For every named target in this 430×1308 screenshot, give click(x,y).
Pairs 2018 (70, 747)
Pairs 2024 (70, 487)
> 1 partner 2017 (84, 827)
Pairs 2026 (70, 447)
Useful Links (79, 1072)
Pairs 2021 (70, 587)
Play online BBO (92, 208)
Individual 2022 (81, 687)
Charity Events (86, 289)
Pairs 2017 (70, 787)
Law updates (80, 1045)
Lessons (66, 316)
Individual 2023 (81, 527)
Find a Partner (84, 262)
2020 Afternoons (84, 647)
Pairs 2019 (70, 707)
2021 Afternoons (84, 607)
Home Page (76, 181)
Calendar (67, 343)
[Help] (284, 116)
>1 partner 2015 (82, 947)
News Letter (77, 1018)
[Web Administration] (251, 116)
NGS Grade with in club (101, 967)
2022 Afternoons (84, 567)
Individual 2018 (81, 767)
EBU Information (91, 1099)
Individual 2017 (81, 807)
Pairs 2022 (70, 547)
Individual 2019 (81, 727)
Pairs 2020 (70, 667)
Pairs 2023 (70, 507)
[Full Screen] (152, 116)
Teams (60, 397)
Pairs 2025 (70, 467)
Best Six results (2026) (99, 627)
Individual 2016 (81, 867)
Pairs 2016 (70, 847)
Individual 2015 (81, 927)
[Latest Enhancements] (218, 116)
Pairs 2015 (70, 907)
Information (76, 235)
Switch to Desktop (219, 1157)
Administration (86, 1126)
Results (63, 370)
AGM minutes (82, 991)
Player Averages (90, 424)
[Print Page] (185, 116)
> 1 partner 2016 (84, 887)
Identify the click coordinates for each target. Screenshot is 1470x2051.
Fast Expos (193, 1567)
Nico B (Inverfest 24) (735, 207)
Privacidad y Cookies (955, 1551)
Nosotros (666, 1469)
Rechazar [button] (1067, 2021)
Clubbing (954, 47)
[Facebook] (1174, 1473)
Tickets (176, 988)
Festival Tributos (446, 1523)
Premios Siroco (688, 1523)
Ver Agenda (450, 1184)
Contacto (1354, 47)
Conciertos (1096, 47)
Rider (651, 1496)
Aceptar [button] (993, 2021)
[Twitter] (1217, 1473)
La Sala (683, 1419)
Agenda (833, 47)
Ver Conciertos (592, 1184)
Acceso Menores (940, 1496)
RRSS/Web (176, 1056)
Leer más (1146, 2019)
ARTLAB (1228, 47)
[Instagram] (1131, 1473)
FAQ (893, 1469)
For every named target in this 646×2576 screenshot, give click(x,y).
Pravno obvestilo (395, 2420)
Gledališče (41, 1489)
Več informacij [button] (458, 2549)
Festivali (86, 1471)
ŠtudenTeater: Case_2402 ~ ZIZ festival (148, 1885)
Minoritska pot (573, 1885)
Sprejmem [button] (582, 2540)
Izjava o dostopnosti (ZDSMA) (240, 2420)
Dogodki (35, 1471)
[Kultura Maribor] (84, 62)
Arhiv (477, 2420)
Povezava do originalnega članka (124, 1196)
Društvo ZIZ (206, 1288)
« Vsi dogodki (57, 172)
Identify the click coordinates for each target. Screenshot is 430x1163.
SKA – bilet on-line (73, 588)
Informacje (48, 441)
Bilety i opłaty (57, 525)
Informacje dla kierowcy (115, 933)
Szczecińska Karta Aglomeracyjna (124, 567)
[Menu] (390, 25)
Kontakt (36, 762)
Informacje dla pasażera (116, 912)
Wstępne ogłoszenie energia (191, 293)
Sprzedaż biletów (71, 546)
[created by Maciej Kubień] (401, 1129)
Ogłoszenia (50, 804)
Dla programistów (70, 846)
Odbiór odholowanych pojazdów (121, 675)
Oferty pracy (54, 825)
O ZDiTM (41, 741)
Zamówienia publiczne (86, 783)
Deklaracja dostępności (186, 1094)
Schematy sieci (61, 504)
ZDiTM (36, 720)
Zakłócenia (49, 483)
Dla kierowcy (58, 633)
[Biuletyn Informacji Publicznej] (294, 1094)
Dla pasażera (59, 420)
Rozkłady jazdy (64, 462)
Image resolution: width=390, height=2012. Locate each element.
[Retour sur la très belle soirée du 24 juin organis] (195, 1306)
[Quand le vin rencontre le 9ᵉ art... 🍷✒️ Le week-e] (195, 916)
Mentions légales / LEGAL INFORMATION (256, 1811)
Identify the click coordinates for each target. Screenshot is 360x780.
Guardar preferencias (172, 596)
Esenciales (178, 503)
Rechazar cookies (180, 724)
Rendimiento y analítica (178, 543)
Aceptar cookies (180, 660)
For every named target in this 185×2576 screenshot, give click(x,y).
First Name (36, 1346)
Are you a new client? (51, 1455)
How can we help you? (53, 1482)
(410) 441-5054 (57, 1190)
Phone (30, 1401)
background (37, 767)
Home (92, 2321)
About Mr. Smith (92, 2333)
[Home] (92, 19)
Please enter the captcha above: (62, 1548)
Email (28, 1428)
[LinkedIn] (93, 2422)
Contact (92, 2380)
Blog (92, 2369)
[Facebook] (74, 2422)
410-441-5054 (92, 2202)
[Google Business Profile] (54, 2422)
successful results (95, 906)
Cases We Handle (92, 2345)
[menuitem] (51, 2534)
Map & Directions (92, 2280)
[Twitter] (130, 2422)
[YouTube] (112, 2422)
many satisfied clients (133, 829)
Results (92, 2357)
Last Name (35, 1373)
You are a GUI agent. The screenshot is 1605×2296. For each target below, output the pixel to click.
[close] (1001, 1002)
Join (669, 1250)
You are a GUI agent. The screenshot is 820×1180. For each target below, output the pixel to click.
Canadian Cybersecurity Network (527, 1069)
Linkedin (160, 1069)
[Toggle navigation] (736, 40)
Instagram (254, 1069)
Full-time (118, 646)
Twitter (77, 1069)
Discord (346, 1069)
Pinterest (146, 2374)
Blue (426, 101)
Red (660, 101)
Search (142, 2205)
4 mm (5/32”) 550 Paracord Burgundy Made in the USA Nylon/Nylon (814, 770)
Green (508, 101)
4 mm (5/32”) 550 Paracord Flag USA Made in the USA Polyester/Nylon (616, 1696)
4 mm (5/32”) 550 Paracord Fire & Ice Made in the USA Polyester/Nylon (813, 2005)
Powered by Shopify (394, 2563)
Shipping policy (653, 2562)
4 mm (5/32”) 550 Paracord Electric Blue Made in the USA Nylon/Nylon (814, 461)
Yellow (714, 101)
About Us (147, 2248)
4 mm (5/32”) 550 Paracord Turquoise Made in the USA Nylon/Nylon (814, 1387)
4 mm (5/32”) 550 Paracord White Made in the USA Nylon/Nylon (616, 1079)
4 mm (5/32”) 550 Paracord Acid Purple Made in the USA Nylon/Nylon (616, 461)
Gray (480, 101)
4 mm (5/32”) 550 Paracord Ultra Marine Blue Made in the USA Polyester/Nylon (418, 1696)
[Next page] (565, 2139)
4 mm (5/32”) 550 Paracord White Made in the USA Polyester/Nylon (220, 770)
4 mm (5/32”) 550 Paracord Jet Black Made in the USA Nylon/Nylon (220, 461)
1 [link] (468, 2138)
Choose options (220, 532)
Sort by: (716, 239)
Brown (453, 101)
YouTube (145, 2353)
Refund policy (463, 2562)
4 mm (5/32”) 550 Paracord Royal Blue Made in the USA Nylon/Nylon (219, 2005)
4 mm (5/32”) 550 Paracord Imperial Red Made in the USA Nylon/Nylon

════════════════════

[GOAL OF THE EXERCISE] Word for word, every record must be given again.

[SOLVED PROBLEM]
For every named target in this 430×1308 screenshot, give click(x,y).
Pairs 2018 (70, 747)
Pairs 2024 (70, 487)
> 1 partner 2017 (84, 827)
Pairs 2026 (70, 447)
Useful Links (79, 1072)
Pairs 2021 (70, 587)
Play online BBO (92, 208)
Individual 2022 (81, 687)
Charity Events (86, 289)
Pairs 2017 (70, 787)
Law updates (80, 1045)
Lessons (66, 316)
Individual 2023 (81, 527)
Find a Partner (84, 262)
2020 Afternoons (84, 647)
Pairs 2019 (70, 707)
2021 Afternoons (84, 607)
Home Page (76, 181)
Calendar (67, 343)
[Help] (284, 116)
>1 partner 2015 (82, 947)
News Letter (77, 1018)
[Web Administration] (251, 116)
NGS Grade with in club (101, 967)
2022 Afternoons (84, 567)
Individual 2018 (81, 767)
EBU Information (91, 1099)
Individual 2017 (81, 807)
Pairs 2022 (70, 547)
Individual 2019 (81, 727)
Pairs 2020 (70, 667)
Pairs 2023 (70, 507)
[Full Screen] (152, 116)
Teams (60, 397)
Pairs 2025 (70, 467)
Best Six results (2026) (99, 627)
Individual 2016 (81, 867)
Pairs 2016 (70, 847)
Individual 2015 (81, 927)
[Latest Enhancements] (218, 116)
Pairs 2015 (70, 907)
Information (76, 235)
Switch to Desktop (219, 1157)
Administration (86, 1126)
Results (63, 370)
AGM minutes (82, 991)
Player Averages (90, 424)
[Print Page] (185, 116)
> 1 partner 2016 (84, 887)
Identify the click coordinates for each target. Screenshot is 1470x2051.
Fast Expos (193, 1567)
Nico B (Inverfest 24) (735, 207)
Privacidad y Cookies (955, 1551)
Nosotros (666, 1469)
Rechazar [button] (1067, 2021)
Clubbing (954, 47)
[Facebook] (1174, 1473)
Tickets (176, 988)
Festival Tributos (446, 1523)
Premios Siroco (688, 1523)
Ver Agenda (450, 1184)
Contacto (1354, 47)
Conciertos (1096, 47)
Rider (651, 1496)
Aceptar [button] (993, 2021)
[Twitter] (1217, 1473)
La Sala (683, 1419)
Agenda (833, 47)
Ver Conciertos (592, 1184)
Acceso Menores (940, 1496)
RRSS/Web (176, 1056)
Leer más (1146, 2019)
ARTLAB (1228, 47)
[Instagram] (1131, 1473)
FAQ (893, 1469)
For every named target in this 646×2576 screenshot, give click(x,y).
Pravno obvestilo (395, 2420)
Gledališče (41, 1489)
Več informacij [button] (458, 2549)
Festivali (86, 1471)
ŠtudenTeater: Case_2402 ~ ZIZ festival (148, 1885)
Minoritska pot (573, 1885)
Sprejmem [button] (582, 2540)
Izjava o dostopnosti (ZDSMA) (240, 2420)
Dogodki (35, 1471)
[Kultura Maribor] (84, 62)
Arhiv (477, 2420)
Povezava do originalnega članka (124, 1196)
Društvo ZIZ (206, 1288)
« Vsi dogodki (57, 172)
Identify the click coordinates for each target. Screenshot is 430x1163.
SKA – bilet on-line (73, 588)
Informacje (48, 441)
Bilety i opłaty (57, 525)
Informacje dla kierowcy (115, 933)
Szczecińska Karta Aglomeracyjna (124, 567)
[Menu] (390, 25)
Kontakt (36, 762)
Informacje dla pasażera (116, 912)
Wstępne ogłoszenie energia (191, 293)
Sprzedaż biletów (71, 546)
[created by Maciej Kubień] (401, 1129)
Ogłoszenia (50, 804)
Dla programistów (70, 846)
Odbiór odholowanych pojazdów (121, 675)
Oferty pracy (54, 825)
O ZDiTM (41, 741)
Zamówienia publiczne (86, 783)
Deklaracja dostępności (186, 1094)
Schematy sieci (61, 504)
ZDiTM (36, 720)
Zakłócenia (49, 483)
Dla kierowcy (58, 633)
[Biuletyn Informacji Publicznej] (294, 1094)
Dla pasażera (59, 420)
Rozkłady jazdy (64, 462)
Image resolution: width=390, height=2012. Locate each element.
[Retour sur la très belle soirée du 24 juin organis] (195, 1306)
[Quand le vin rencontre le 9ᵉ art... 🍷✒️ Le week-e] (195, 916)
Mentions légales / LEGAL INFORMATION (256, 1811)
Identify the click coordinates for each target. Screenshot is 360x780.
Guardar preferencias (172, 596)
Esenciales (178, 503)
Rechazar cookies (180, 724)
Rendimiento y analítica (178, 543)
Aceptar cookies (180, 660)
For every named target in this 185×2576 screenshot, give click(x,y).
First Name (36, 1346)
Are you a new client? (51, 1455)
How can we help you? (53, 1482)
(410) 441-5054 (57, 1190)
Phone (30, 1401)
background (37, 767)
Home (92, 2321)
About Mr. Smith (92, 2333)
[Home] (92, 19)
Please enter the captcha above: (62, 1548)
Email (28, 1428)
[LinkedIn] (93, 2422)
Contact (92, 2380)
Blog (92, 2369)
[Facebook] (74, 2422)
410-441-5054 (92, 2202)
[Google Business Profile] (54, 2422)
successful results (95, 906)
Cases We Handle (92, 2345)
[menuitem] (51, 2534)
Map & Directions (92, 2280)
[Twitter] (130, 2422)
[YouTube] (112, 2422)
many satisfied clients (133, 829)
Results (92, 2357)
Last Name (35, 1373)
You are a GUI agent. The screenshot is 1605×2296. For each target below, output the pixel to click.
[close] (1001, 1002)
Join (669, 1250)
You are a GUI agent. The screenshot is 820×1180. For each target below, output the pixel to click.
Canadian Cybersecurity Network (527, 1069)
Linkedin (160, 1069)
[Toggle navigation] (736, 40)
Instagram (254, 1069)
Full-time (118, 646)
Twitter (77, 1069)
Discord (346, 1069)
Pinterest (146, 2374)
Blue (426, 101)
Red (660, 101)
Search (142, 2205)
4 mm (5/32”) 550 Paracord Burgundy Made in the USA Nylon/Nylon (814, 770)
Green (508, 101)
4 mm (5/32”) 550 Paracord Flag USA Made in the USA Polyester/Nylon (616, 1696)
4 mm (5/32”) 550 Paracord Fire & Ice Made in the USA Polyester/Nylon (813, 2005)
Powered by Shopify (394, 2563)
Shipping policy (653, 2562)
4 mm (5/32”) 550 Paracord Electric Blue Made in the USA Nylon/Nylon (814, 461)
Yellow (714, 101)
About Us (147, 2248)
4 mm (5/32”) 550 Paracord Turquoise Made in the USA Nylon/Nylon (814, 1387)
4 mm (5/32”) 550 Paracord White Made in the USA Nylon/Nylon (616, 1079)
4 mm (5/32”) 550 Paracord Acid Purple Made in the USA Nylon/Nylon (616, 461)
Gray (480, 101)
4 mm (5/32”) 550 Paracord Ultra Marine Blue Made in the USA Polyester/Nylon (418, 1696)
[Next page] (565, 2139)
4 mm (5/32”) 550 Paracord White Made in the USA Polyester/Nylon (220, 770)
4 mm (5/32”) 550 Paracord Jet Black Made in the USA Nylon/Nylon (220, 461)
1 [link] (468, 2138)
Choose options (220, 532)
Sort by: (716, 239)
Brown (453, 101)
YouTube (145, 2353)
Refund policy (463, 2562)
4 mm (5/32”) 550 Paracord Royal Blue Made in the USA Nylon/Nylon (219, 2005)
4 mm (5/32”) 550 Paracord Imperial Red Made in the USA Nylon/Nylon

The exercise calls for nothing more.